"""

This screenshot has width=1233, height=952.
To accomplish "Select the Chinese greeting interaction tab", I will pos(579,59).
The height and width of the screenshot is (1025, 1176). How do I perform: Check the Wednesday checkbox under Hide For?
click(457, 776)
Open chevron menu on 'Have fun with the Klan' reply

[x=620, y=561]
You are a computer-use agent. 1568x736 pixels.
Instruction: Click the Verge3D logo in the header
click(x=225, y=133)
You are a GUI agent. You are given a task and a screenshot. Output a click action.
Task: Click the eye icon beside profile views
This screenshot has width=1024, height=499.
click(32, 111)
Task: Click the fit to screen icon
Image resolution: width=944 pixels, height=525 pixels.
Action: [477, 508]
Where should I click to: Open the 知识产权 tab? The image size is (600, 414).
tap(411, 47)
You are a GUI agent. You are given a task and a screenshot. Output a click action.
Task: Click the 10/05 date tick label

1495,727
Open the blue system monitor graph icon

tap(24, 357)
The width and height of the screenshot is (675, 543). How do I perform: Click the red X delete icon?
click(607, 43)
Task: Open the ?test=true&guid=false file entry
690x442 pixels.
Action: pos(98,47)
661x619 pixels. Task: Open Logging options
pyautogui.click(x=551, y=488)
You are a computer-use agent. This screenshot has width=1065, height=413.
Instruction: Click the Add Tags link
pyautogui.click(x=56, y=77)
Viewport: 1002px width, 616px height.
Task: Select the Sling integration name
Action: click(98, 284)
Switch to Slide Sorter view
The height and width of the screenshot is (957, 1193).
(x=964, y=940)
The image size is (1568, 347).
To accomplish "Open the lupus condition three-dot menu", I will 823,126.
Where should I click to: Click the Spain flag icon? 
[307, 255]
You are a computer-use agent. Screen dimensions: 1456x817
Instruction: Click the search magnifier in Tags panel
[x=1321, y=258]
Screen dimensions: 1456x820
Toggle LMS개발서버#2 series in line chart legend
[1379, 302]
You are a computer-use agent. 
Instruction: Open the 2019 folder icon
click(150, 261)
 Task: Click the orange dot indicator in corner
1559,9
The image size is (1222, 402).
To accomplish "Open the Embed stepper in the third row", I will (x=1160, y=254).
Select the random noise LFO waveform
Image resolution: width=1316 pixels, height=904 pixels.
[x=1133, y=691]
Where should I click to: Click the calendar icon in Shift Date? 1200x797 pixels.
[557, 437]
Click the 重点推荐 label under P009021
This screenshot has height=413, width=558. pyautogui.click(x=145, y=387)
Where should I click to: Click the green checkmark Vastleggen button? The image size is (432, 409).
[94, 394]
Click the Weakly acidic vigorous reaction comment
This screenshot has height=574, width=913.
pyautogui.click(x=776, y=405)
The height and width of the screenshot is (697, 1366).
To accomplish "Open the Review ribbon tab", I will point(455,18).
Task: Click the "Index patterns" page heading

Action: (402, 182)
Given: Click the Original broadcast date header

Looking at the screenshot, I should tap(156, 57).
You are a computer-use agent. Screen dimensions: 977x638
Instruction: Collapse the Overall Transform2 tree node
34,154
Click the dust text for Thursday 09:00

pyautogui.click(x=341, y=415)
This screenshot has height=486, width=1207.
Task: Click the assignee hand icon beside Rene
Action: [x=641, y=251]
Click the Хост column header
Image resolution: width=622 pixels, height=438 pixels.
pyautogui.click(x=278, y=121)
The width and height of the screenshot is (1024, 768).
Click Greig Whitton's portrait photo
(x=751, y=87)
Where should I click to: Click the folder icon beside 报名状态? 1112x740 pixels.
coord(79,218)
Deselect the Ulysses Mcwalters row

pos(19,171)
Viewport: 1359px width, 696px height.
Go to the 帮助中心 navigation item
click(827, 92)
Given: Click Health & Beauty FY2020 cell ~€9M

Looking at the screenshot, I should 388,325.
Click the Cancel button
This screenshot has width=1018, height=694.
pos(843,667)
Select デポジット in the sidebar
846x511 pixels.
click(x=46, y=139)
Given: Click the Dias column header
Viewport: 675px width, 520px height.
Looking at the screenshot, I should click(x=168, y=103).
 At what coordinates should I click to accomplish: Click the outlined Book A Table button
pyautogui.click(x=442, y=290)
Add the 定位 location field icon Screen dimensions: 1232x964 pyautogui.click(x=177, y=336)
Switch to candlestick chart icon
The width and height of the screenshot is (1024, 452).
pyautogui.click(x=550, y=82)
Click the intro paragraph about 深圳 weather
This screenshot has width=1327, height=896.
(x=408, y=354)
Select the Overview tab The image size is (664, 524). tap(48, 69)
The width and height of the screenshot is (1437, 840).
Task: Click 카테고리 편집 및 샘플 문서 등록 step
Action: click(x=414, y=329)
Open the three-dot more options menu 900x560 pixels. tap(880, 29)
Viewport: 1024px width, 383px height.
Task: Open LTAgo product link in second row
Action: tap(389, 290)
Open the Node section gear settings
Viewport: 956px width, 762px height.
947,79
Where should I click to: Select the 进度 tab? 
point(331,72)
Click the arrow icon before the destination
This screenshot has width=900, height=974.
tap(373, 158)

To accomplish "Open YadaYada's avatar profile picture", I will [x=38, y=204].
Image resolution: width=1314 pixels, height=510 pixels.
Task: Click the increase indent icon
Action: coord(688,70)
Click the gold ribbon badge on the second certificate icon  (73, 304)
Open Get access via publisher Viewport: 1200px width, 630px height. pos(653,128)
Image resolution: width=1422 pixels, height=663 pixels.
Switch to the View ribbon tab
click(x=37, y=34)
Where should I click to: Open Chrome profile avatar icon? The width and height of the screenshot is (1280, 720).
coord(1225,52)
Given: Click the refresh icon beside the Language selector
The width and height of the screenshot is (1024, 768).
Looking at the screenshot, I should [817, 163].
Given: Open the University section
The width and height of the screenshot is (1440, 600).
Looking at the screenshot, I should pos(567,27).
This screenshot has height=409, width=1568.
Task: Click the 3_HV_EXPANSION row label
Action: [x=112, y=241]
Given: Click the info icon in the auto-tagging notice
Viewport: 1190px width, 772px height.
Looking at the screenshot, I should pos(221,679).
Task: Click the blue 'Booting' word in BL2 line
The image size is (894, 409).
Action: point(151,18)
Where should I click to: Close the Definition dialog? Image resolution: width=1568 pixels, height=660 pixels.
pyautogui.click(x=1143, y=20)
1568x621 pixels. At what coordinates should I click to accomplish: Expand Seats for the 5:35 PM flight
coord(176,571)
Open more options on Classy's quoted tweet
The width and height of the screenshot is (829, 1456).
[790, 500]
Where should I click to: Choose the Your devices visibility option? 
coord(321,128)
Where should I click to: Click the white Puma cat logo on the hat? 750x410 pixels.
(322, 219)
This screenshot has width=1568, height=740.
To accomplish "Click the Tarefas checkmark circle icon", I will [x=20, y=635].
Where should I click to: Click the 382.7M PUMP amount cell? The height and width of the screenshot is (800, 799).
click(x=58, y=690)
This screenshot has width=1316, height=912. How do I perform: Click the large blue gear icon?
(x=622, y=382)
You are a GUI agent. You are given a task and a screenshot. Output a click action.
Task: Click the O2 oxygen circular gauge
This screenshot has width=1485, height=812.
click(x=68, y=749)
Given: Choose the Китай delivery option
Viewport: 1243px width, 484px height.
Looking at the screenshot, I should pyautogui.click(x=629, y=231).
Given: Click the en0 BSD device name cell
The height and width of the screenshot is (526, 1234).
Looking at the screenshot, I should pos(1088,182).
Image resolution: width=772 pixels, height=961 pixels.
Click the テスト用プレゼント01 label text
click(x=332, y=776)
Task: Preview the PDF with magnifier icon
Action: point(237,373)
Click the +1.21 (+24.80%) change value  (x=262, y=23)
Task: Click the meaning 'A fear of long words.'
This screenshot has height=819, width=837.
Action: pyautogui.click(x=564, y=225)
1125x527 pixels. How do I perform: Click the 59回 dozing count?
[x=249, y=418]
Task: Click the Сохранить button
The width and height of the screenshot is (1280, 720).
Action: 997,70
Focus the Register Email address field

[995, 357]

"""

> _What the task asks_
Identify how many lines in the entries above contain the word "agent" and provide only that figure.

> _The completed task_
8